Safety and efficacy of dacomitinib in Korean patients with KRAS wild-type advanced non-small-cell lung cancer refractory to chemotherapy and erlotinib or gefitinib: A phase I/II trial

Abstract

Introduction: Dacomitinib (PF-00299804), an irreversible panhuman epidermal growth factor receptor ([HER]-1/EGFR, HER-2, and HER-4) tyrosine kinase inhibitor, demonstrated antitumor activity in Western patients with non-small-cell lung cancer (NSCLC) at a dose of 45 mg once daily. We report data from a phase I/II, multicenter, open-label study of Korean patients with refractory KRAS wild-type adenocarcinoma NSCLC (defined as patients with evidence of disease progression during or within 6 months of treatment with chemotherapy and gefitinib or erlotinib).
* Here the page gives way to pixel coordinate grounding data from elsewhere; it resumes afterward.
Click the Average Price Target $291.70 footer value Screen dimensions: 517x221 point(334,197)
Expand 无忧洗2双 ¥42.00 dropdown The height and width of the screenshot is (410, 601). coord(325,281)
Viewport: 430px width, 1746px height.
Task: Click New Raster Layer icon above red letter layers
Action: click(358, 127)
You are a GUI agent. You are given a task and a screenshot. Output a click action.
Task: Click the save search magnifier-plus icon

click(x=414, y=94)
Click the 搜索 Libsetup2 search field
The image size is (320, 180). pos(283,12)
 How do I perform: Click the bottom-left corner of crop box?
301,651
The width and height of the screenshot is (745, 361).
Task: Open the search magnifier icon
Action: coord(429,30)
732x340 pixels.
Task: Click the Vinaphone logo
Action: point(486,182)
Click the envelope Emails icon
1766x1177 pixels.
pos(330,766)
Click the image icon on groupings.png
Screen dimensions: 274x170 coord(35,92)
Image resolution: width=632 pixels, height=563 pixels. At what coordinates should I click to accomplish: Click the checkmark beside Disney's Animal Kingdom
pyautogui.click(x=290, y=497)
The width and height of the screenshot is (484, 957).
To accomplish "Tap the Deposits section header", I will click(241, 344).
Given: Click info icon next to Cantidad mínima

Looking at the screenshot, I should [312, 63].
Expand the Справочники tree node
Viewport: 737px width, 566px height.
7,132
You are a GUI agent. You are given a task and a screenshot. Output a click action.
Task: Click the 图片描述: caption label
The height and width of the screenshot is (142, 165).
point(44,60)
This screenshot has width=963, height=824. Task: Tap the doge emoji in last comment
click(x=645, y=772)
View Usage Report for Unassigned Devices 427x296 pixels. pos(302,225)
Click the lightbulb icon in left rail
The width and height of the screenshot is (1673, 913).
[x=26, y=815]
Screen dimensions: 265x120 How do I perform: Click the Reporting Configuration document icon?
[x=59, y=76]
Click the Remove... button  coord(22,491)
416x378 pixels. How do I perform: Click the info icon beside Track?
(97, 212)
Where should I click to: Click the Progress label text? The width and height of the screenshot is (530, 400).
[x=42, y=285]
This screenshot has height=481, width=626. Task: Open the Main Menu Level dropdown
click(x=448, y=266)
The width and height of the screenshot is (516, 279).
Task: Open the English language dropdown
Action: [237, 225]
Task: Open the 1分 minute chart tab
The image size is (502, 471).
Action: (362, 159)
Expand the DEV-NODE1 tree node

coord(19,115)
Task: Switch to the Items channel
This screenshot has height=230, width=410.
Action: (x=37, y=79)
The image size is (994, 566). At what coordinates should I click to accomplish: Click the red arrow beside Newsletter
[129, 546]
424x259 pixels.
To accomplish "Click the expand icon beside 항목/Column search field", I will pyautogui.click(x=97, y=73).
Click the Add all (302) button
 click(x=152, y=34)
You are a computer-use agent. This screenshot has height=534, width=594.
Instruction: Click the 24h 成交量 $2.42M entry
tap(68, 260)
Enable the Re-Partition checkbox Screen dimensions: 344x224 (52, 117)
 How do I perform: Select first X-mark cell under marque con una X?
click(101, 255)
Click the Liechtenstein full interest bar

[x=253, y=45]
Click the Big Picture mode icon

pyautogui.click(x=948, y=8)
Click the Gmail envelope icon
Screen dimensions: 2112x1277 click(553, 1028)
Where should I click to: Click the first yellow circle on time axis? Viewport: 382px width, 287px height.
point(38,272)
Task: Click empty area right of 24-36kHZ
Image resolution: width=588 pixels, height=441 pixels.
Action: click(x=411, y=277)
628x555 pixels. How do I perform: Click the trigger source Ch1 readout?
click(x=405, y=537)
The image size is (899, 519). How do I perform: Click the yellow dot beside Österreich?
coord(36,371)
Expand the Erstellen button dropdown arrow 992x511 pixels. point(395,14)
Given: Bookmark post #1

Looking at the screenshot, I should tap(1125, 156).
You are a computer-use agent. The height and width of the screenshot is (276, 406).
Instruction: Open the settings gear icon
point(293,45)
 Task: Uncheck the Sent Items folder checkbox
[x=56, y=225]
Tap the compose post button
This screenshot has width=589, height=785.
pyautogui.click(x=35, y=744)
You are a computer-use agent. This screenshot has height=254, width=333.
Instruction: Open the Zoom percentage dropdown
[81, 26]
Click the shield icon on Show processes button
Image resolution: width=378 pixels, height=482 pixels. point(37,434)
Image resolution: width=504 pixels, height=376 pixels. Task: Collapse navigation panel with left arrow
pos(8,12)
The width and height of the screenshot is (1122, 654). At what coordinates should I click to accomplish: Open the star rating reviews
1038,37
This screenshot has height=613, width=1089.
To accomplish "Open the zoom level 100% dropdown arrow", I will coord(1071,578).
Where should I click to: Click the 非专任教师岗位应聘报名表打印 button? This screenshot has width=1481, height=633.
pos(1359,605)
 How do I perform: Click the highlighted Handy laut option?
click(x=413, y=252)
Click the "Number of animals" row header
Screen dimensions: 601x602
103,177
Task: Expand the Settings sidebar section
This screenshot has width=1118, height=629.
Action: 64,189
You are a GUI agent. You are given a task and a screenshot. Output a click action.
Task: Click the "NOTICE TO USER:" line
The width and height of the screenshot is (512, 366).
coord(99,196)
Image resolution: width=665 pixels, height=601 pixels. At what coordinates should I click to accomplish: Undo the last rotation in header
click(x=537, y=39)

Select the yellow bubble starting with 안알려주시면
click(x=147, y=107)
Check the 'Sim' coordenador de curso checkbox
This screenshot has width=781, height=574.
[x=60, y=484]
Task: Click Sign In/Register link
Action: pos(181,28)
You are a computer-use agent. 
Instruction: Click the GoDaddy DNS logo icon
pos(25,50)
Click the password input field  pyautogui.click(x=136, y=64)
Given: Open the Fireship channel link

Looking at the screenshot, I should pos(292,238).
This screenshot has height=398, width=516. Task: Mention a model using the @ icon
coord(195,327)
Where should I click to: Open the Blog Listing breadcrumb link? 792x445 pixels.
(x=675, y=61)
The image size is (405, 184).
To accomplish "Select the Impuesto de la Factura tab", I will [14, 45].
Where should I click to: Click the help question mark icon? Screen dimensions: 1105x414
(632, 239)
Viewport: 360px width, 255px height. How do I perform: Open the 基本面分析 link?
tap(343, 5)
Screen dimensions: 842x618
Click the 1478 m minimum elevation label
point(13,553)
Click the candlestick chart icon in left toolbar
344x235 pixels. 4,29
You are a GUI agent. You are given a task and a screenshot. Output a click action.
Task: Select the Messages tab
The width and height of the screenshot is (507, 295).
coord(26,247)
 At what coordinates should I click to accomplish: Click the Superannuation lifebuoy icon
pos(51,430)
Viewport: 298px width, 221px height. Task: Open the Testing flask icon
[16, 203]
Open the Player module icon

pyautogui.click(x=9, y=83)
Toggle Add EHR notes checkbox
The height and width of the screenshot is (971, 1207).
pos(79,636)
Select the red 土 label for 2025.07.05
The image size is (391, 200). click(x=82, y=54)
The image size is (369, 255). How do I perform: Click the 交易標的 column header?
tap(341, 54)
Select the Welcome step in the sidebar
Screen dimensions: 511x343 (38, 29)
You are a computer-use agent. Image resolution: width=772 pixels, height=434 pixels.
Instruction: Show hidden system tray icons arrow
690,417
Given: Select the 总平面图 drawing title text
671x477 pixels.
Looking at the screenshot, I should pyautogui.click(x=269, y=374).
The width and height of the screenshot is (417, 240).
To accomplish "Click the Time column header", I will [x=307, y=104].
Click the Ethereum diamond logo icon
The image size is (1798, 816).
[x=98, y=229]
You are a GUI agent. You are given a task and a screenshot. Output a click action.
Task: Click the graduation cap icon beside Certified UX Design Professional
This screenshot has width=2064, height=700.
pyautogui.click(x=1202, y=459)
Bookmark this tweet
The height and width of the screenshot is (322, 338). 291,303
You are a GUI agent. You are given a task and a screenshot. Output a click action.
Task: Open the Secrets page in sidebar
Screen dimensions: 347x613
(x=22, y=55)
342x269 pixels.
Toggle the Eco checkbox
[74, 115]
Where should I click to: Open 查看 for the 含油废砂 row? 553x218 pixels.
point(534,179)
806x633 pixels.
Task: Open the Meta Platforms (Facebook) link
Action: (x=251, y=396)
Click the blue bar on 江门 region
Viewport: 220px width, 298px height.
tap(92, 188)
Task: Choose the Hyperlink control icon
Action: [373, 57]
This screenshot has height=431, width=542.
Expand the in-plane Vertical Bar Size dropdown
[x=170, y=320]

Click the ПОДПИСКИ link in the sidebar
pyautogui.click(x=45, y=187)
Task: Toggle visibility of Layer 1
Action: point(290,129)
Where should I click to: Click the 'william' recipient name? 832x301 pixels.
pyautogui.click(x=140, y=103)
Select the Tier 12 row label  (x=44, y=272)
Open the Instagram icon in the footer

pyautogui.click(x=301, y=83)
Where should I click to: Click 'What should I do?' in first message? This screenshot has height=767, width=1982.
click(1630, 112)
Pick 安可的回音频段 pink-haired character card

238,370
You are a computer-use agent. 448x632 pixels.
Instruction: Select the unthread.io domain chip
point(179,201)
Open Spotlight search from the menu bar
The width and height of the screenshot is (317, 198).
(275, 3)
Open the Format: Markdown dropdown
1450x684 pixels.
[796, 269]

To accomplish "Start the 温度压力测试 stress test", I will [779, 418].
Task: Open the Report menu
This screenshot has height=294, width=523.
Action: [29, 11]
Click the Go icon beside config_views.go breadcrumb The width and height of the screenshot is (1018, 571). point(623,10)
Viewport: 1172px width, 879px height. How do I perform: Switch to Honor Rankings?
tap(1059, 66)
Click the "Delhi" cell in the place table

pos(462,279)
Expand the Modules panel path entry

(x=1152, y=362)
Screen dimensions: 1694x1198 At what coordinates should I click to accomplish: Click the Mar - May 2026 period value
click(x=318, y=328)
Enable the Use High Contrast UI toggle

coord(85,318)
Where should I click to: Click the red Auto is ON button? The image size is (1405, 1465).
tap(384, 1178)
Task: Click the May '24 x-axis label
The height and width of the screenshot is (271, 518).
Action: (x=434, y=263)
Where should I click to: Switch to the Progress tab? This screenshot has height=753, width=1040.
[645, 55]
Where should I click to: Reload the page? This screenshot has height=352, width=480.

Methods: The phase I dose-finding portion identified the recommended phase II dose (RP2D) in Korean patients, evaluated safety, and characterized the pharmacokinetics of dacomitinib. In the phase II portion, patients received dacomitinib at the RP2D. The primary end point was progression-free survival at 4 months (PFS4m). Results: Twelve patients enrolled in phase I, and 43 patients enrolled in phase II at the RP2D of 45 mg once daily. In phase II, PFS4m was 47.2% (95% confidence interval [CI], 31.6-61.3; one-sided p-value = 0.0007). Median PFS was 15.4 weeks (95% CI, 9.7-17.6); median overall survival was 46.3 weeks (95% CI, 32.7-not reached); and the objective response rate was 17.1% (95% CI, 7.2-32.1). Common treatment-related adverse events were dermatitis acneiform, diarrhea, and paronychia; there were no treatment-related grade 4 or 5 adverse events. Pharmacokinetic parameters of dacomitinib in Korean patients were similar to those reported in Western patients. By patient report, NSCLC symptoms "cough" and "pain" showed improvement within 3 weeks of initiating treatment. Conclusions: Dacomitinib was well tolerated and had antitumor activity in Korean patients with NSCLC who had previously progressed on chemotherapy and an epidermal growth factor receptor tyrosine kinase inhibitor.